- **Given exercise 1**: In the records, rewrite everything from the line containing "has width=989, height=556." down to the end of the records, putting "drop-down menu" in place of "dropdown" and leaving everything else as it is. Omit the pictures from your answer.

| HN Mirror

Y	Hacker News new \| ask \| show \| jobs

by cgarciae 2827 days ago

Point taken! Thanks a lot for your feedback. Just a few points: * pypeline is already taken :( * My main reason for this was because initially I was thinking that you did an `import pypeln as pl` and then called things like e.g. `pl.pr.map` since you cant abbreviate the module inside `pl` then I picked short names, but then I decided to go for and import the module kind of strategy.

I am thinking about expanding the module names to their worker names: * pr --> process * th --> thread * io --> task

And then have the conventions * from pypeln import process as pr * from pypeln import thread as th * from pypeln import task as io # as ta?

This conversation is very valuable, thank you all for the feedback.

4 comments

anentropic 2827 days ago

Hi, just coming back to say congrats on your library and I wish you all the best with it :)

I see your reasoning here (`import pypeln as pl`) but I still think where you have submodules you should use unabbreviated words for their names.

- **Source material**:
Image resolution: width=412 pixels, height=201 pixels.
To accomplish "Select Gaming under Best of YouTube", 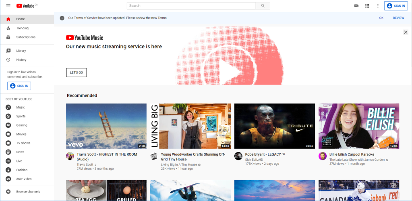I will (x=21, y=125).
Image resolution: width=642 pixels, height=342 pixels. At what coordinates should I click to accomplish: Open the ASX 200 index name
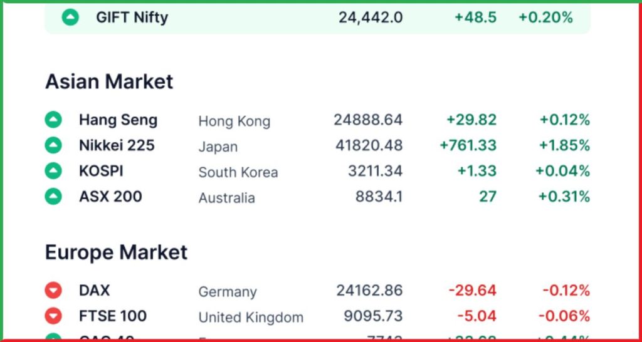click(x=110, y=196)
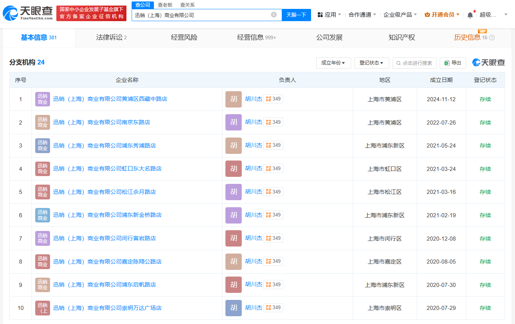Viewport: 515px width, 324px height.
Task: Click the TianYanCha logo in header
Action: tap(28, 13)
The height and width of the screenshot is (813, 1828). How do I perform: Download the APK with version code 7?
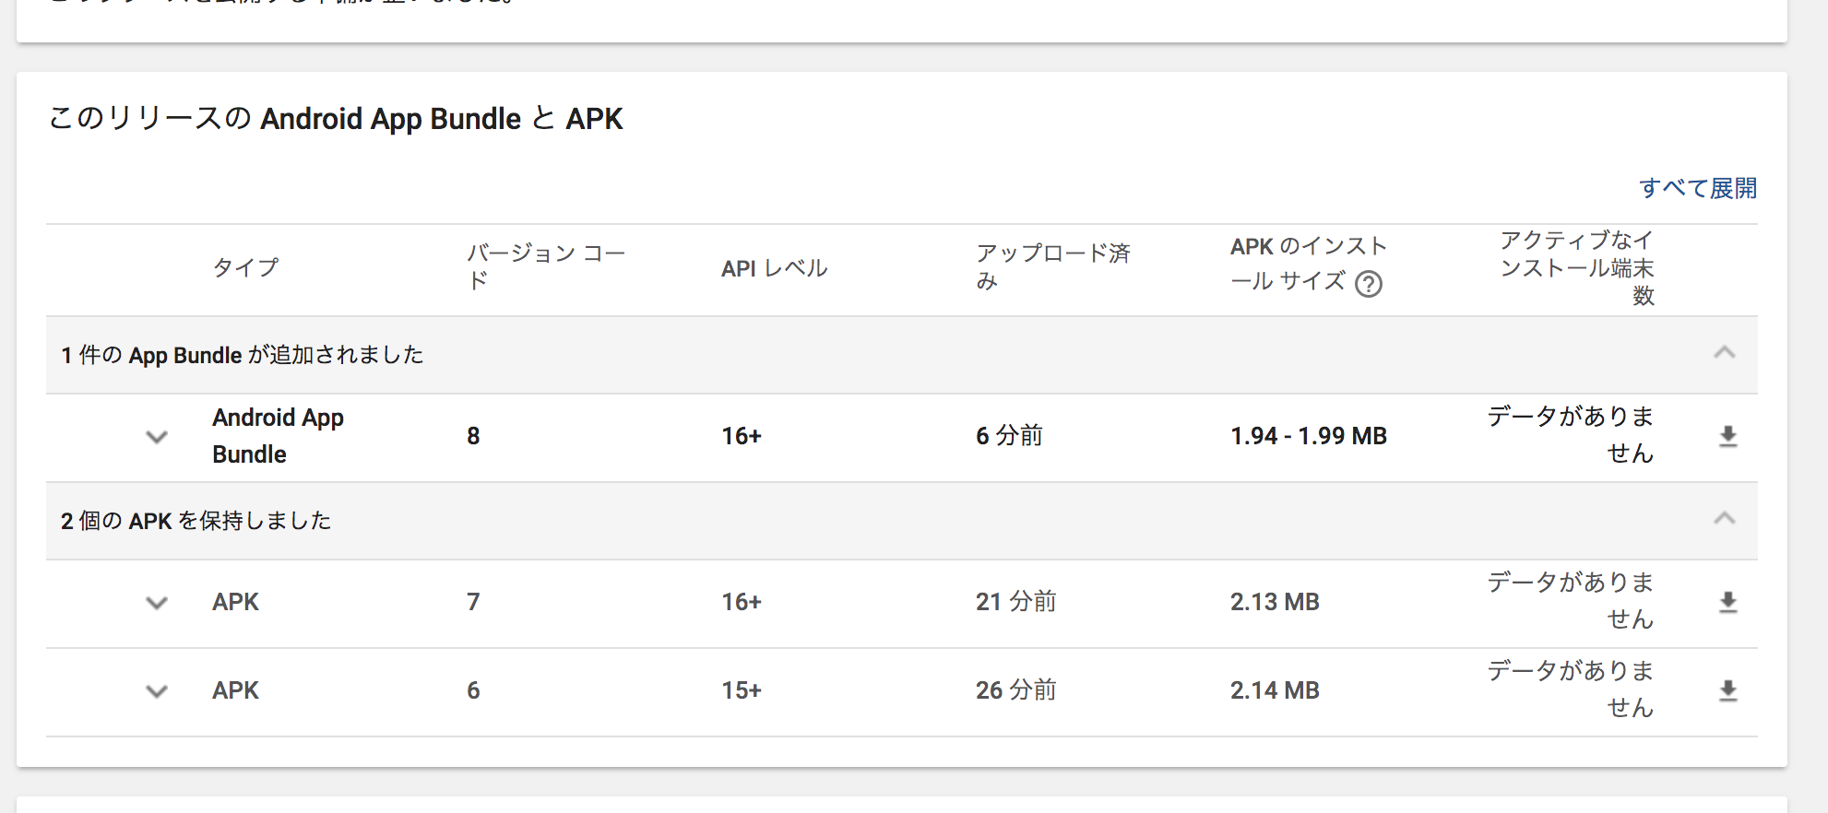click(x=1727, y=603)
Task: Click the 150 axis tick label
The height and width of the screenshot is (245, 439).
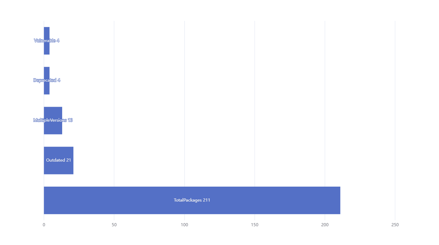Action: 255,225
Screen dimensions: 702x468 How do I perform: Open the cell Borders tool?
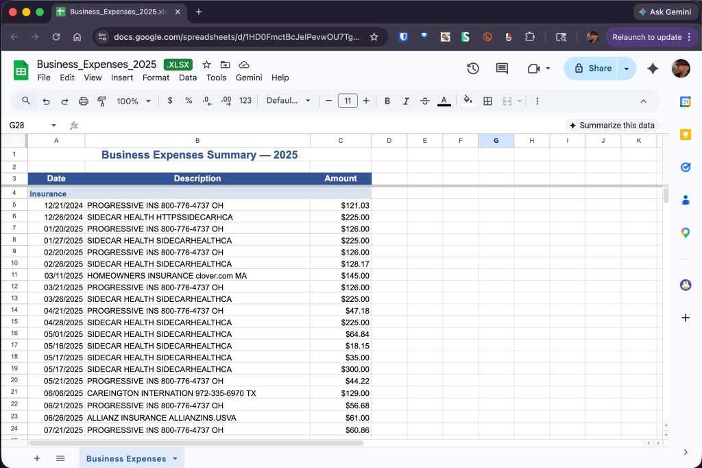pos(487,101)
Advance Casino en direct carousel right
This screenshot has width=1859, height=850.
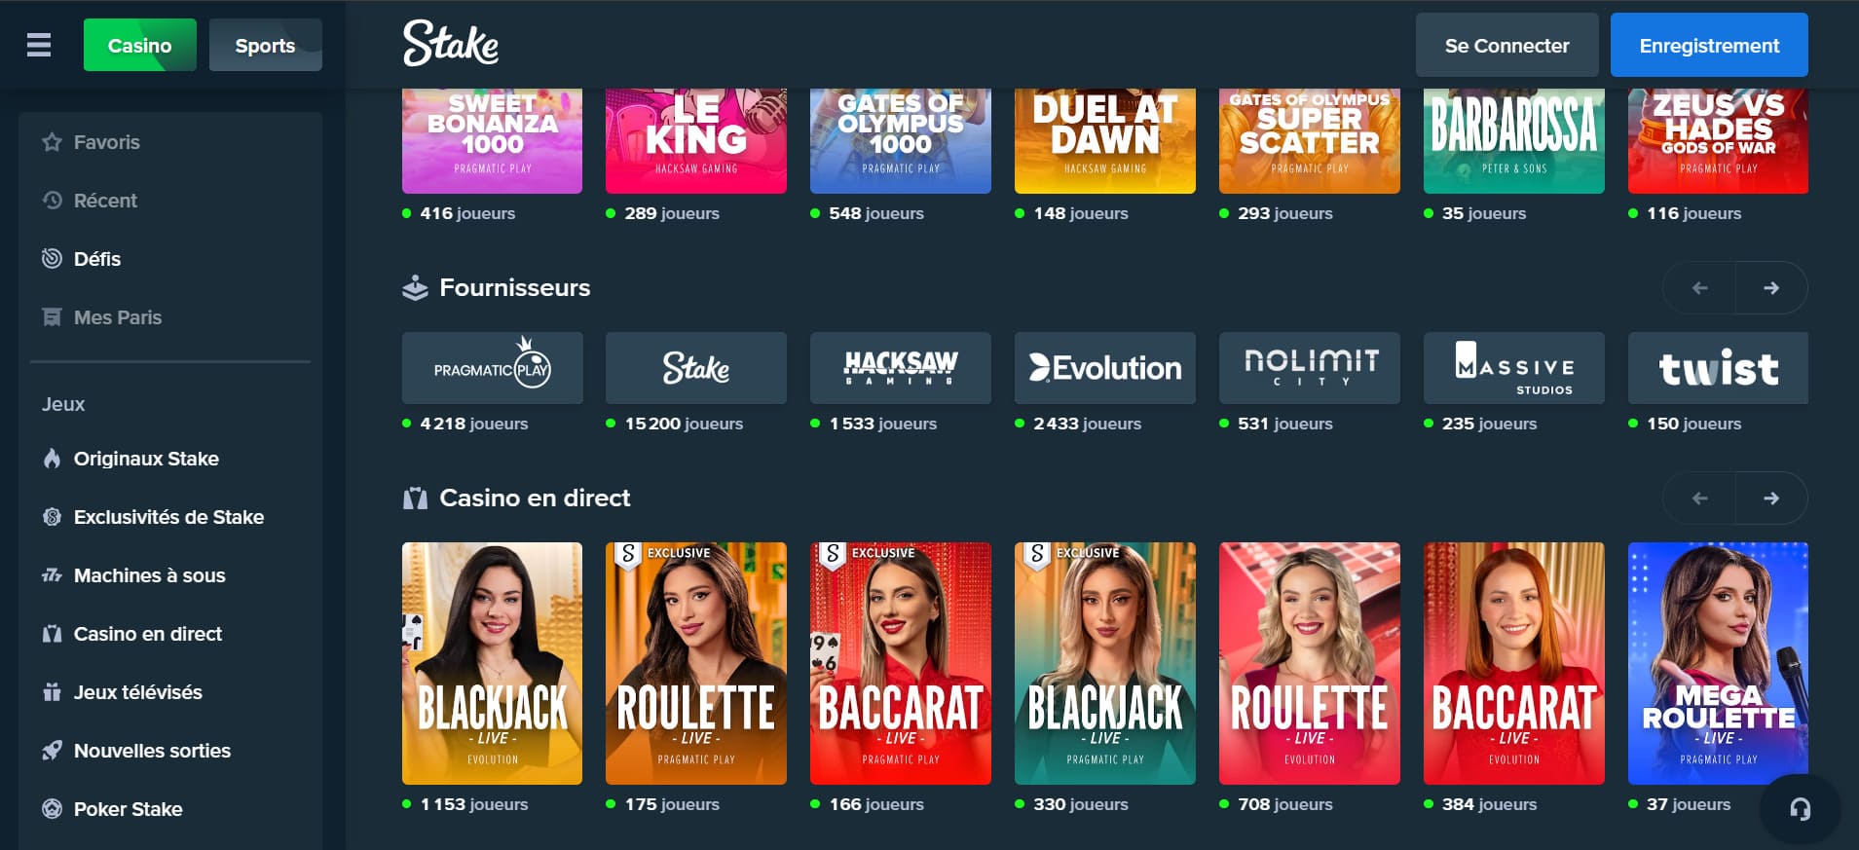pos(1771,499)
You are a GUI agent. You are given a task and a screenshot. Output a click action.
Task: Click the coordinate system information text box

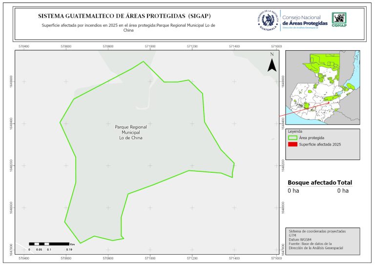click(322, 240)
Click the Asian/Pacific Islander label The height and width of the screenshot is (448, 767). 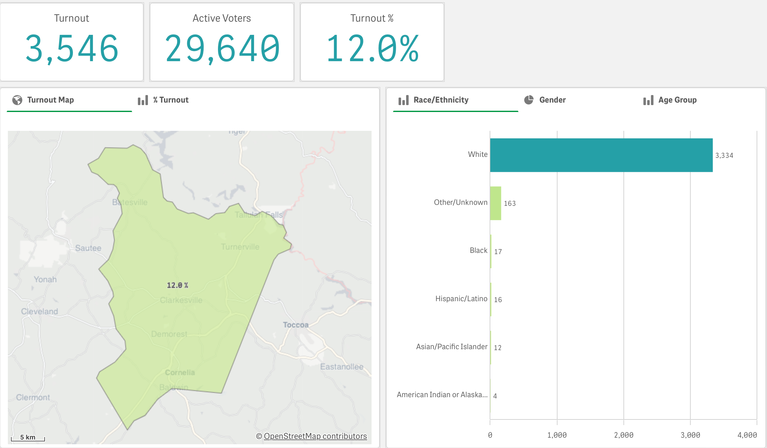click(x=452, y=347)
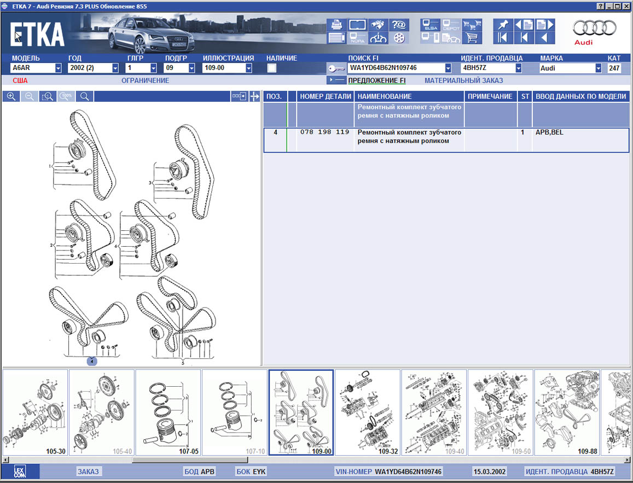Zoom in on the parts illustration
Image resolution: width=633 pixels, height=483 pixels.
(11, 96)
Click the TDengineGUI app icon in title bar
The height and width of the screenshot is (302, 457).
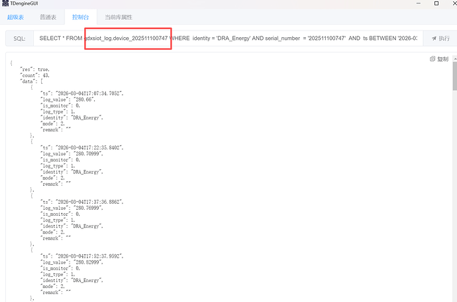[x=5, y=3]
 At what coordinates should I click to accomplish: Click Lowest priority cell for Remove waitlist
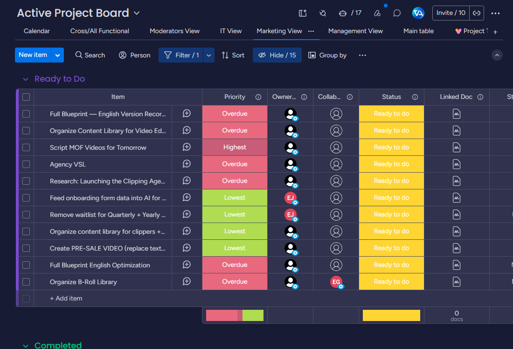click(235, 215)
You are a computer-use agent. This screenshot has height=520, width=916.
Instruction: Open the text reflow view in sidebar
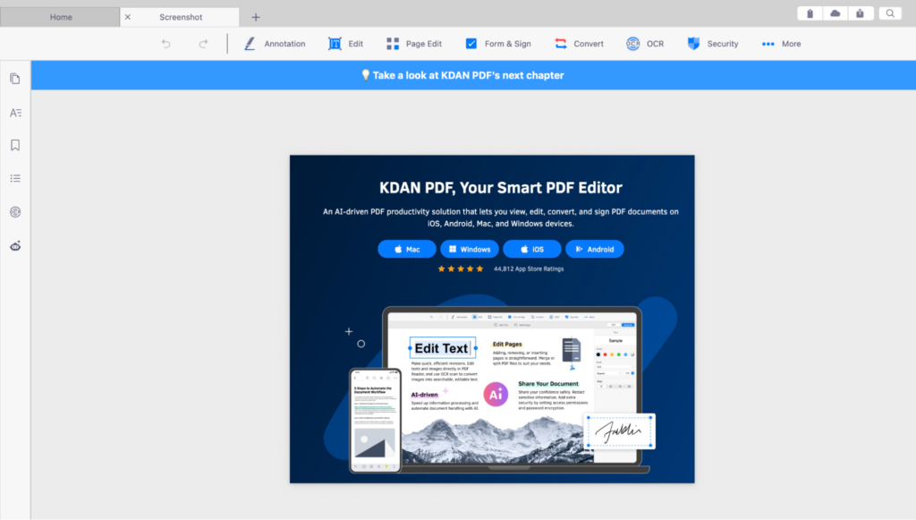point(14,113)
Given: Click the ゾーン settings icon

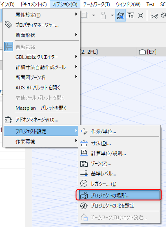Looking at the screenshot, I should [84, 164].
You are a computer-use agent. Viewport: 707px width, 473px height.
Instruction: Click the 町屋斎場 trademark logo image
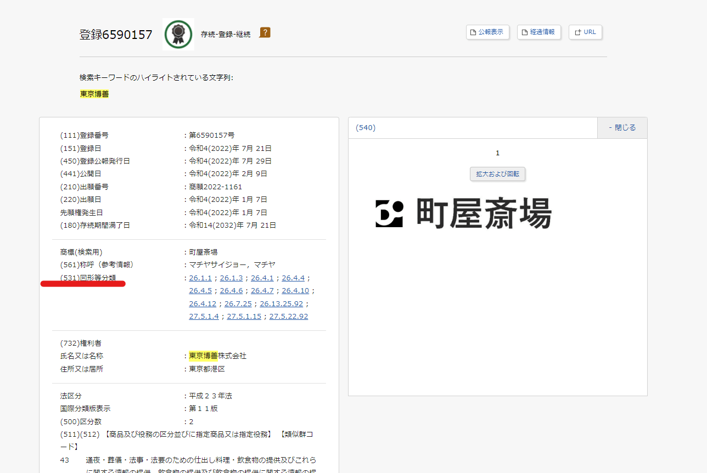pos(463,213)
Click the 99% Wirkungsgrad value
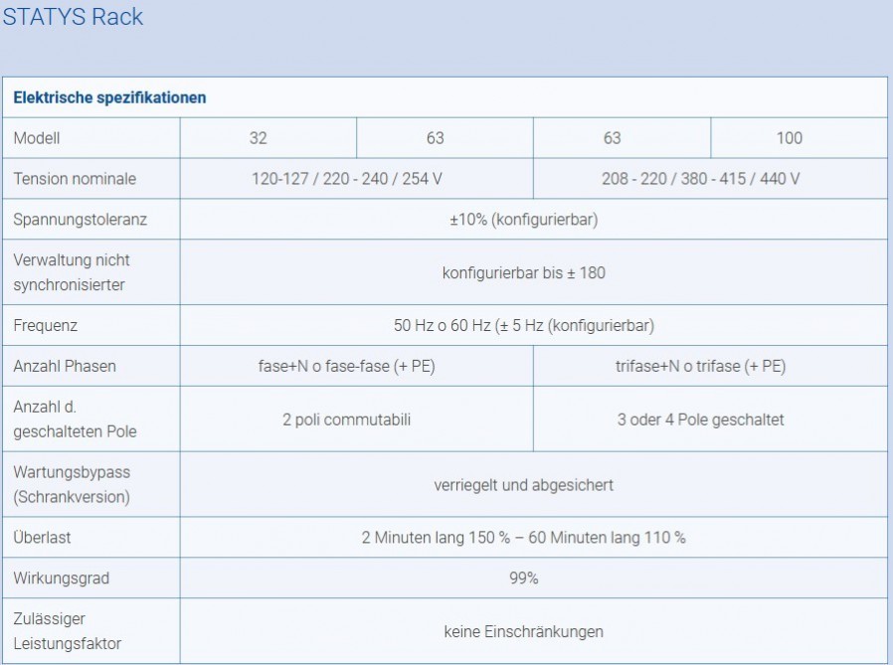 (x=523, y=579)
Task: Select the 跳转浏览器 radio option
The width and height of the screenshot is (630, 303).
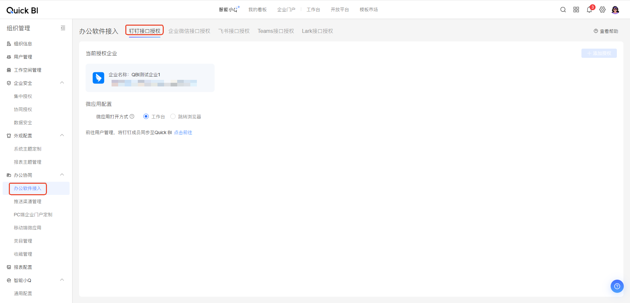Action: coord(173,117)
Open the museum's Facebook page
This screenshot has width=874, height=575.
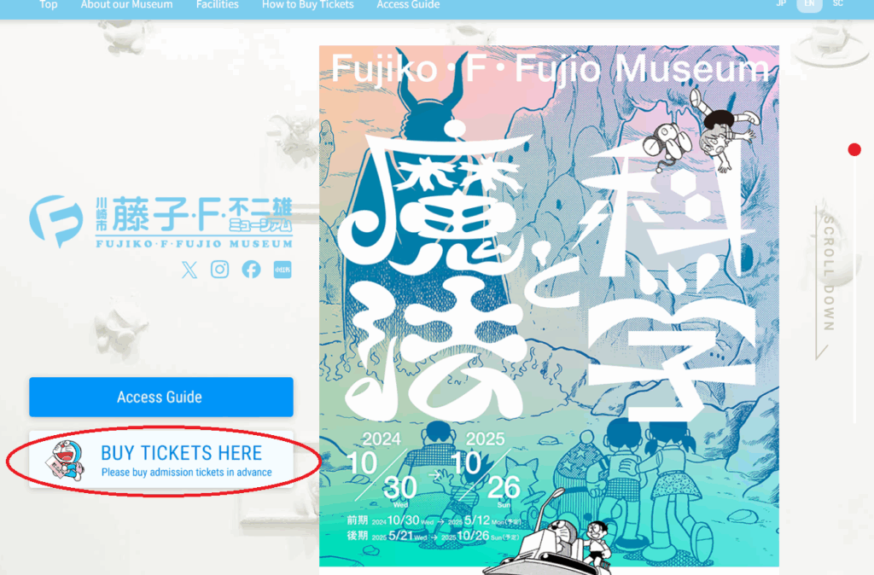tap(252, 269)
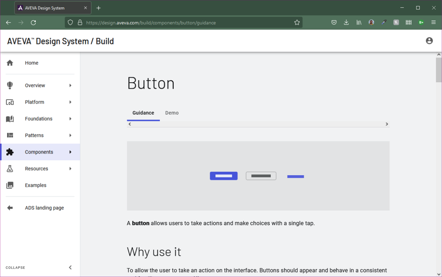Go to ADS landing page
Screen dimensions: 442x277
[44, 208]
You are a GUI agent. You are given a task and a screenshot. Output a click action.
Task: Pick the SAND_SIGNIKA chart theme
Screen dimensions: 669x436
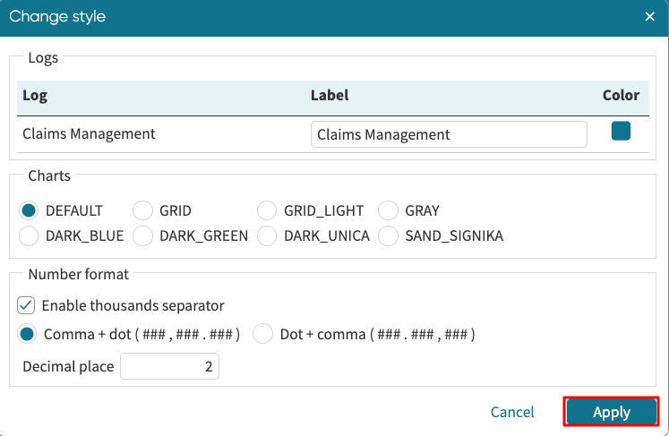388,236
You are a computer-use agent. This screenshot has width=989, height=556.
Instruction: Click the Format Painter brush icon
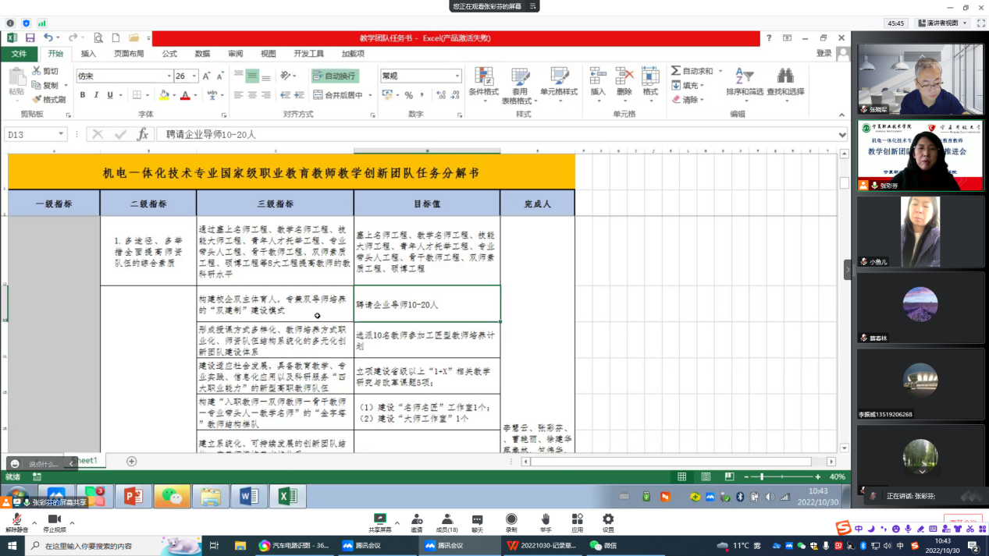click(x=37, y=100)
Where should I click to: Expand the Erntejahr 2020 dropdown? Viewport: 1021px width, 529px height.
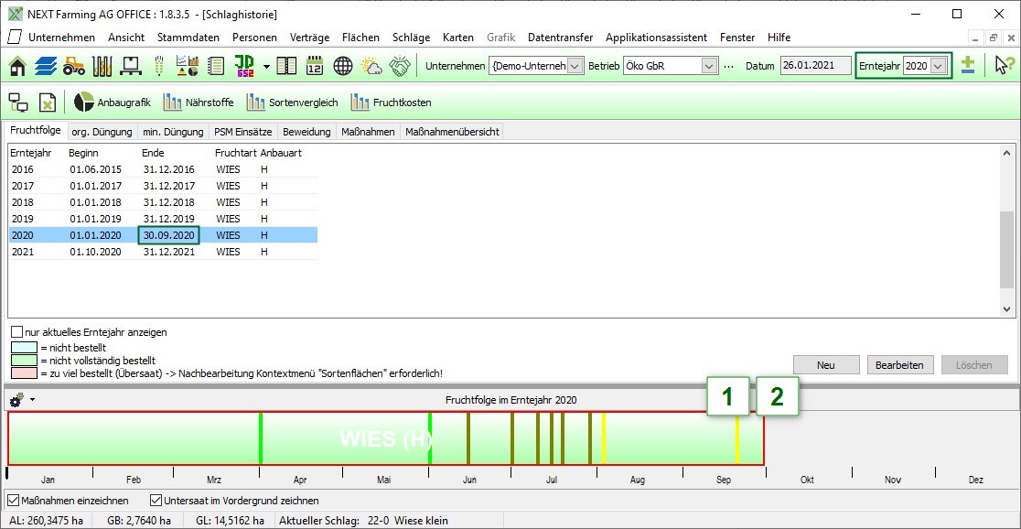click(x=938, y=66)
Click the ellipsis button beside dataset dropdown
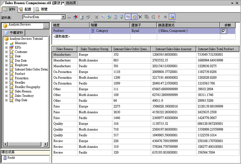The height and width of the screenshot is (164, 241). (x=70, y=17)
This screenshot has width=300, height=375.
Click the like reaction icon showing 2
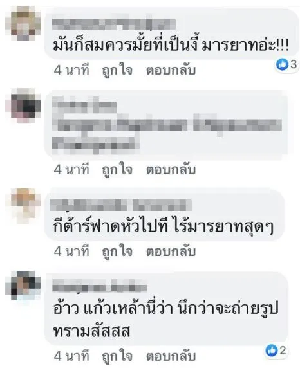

- **Given exercise 2**: In the Hacker News thread, which full names does cgarciae propose as replacements for the module names pr, th, and io?

- **Exercise output 1**:
You are a computer-use agent. This screenshot has width=989, height=556.
Instruction: Click the Format Painter brush icon
click(x=37, y=100)
Where should I click to: Expand the Erntejahr 2020 drop-down menu? Viewport: 1021px width, 529px height.
click(x=938, y=66)
Click the ellipsis button beside dataset drop-down menu
The height and width of the screenshot is (164, 241). (x=70, y=17)
This screenshot has width=300, height=375.
Click the like reaction icon showing 2

- **Exercise output 2**: process, thread, and task